Police forensic officers have begun investigating the deadly
collapse of a grandstand that took place late on Sunday at the
Fonte Nova Stadium, in Salvador, capital of northern Brazil's State
Bahia, state governor Jacques Wagner said on Monday.
Wagner ordered the closure of the stadium, the city's largest,
and published a report by the National Architectural and
Engineering Company Syndicate (SNEAI) which described it as the
worst of Brazil's 29 major stadiums.
The SNEAI, who surveyed the nation's stadiums after Brazil had
been awarded the right to host the 2014 World Cup, described Fonte
Nova as being in "a deplorable state", lacking maintenance and
"offering neither security or comfort to its users".
Seven people died and five more were injured on Sunday at the
stadium, when an overcrowded grandstand collapsed after a game.
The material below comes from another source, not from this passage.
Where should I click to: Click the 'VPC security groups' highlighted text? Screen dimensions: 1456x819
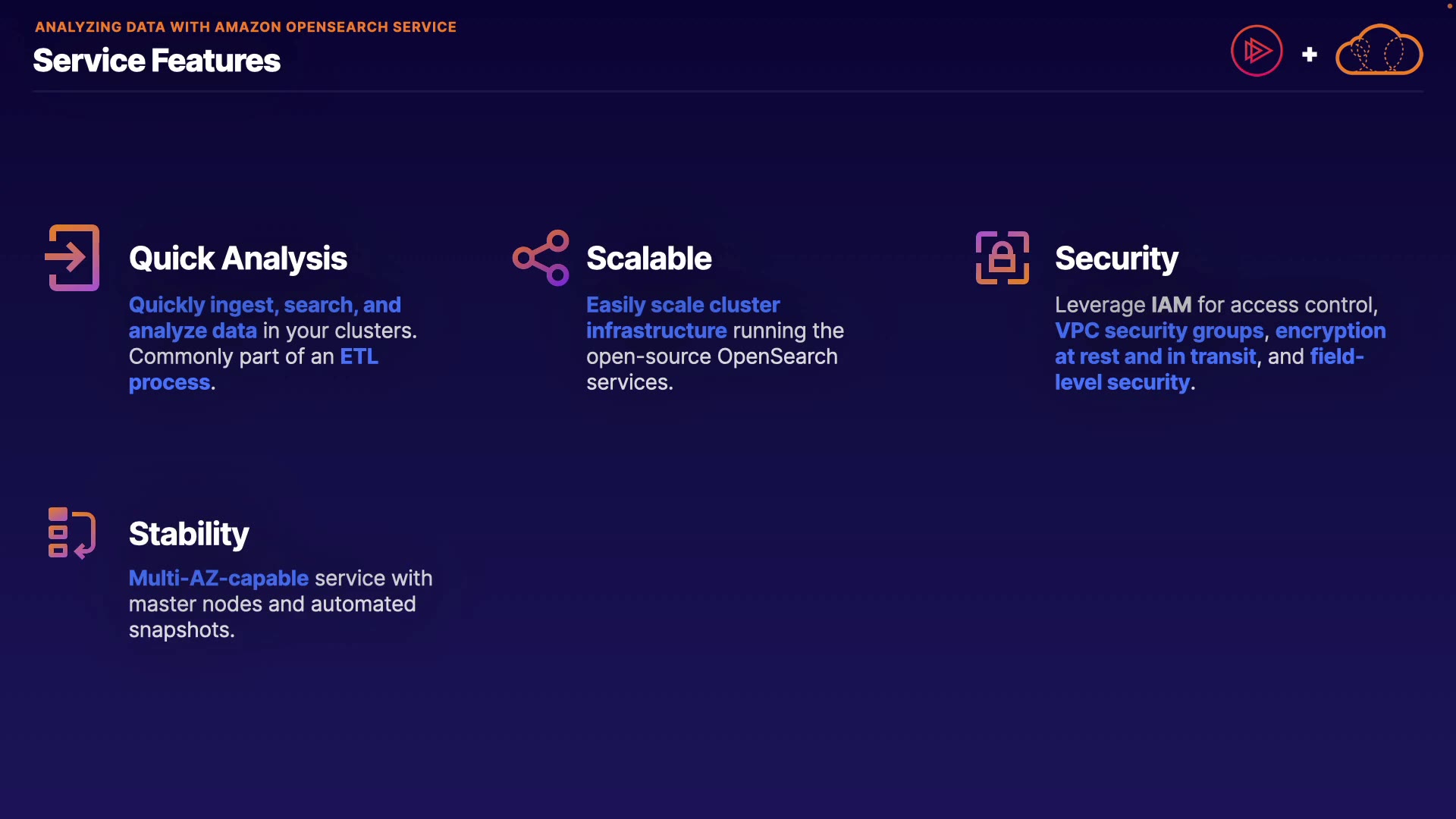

Some 60,000 fans had crowded the stand to watch a game that
promoted home team Bahia into the football-mad nation's top league.
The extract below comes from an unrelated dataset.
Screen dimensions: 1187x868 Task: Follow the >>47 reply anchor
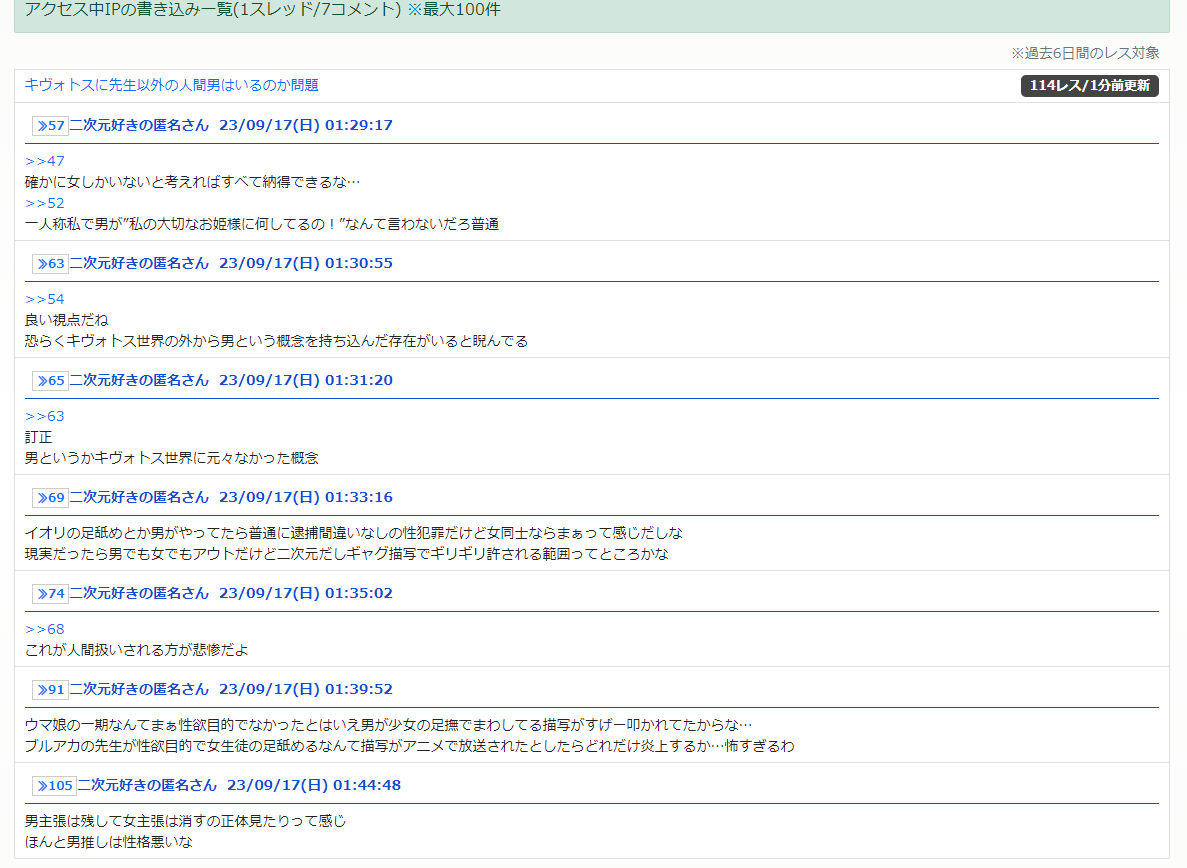click(x=45, y=161)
The accident created panic among the other fans, who stampeded for
the exits, injuring a further 40 people, one of whom is in a
critical state.
Raul Barreto Filho, director of Bahia's Technical Police, told
media separately that one theory his staff are considering is that
the grandstand was simply worn out.
Sunday's accident, is the deadliest in Brazil's footballing
history, and the second multiple fatality in the stadium's history.
In 1971 four people died when fans began fighting in the
stands.
Brazil's previous deadliest accident took place at the 1992
Brazilian League final, when the fence separating a higher stand
from a lower area collapsed in Rio's Maracana Stadium. As the fence
gave, approximately 20 fans fell, and three died.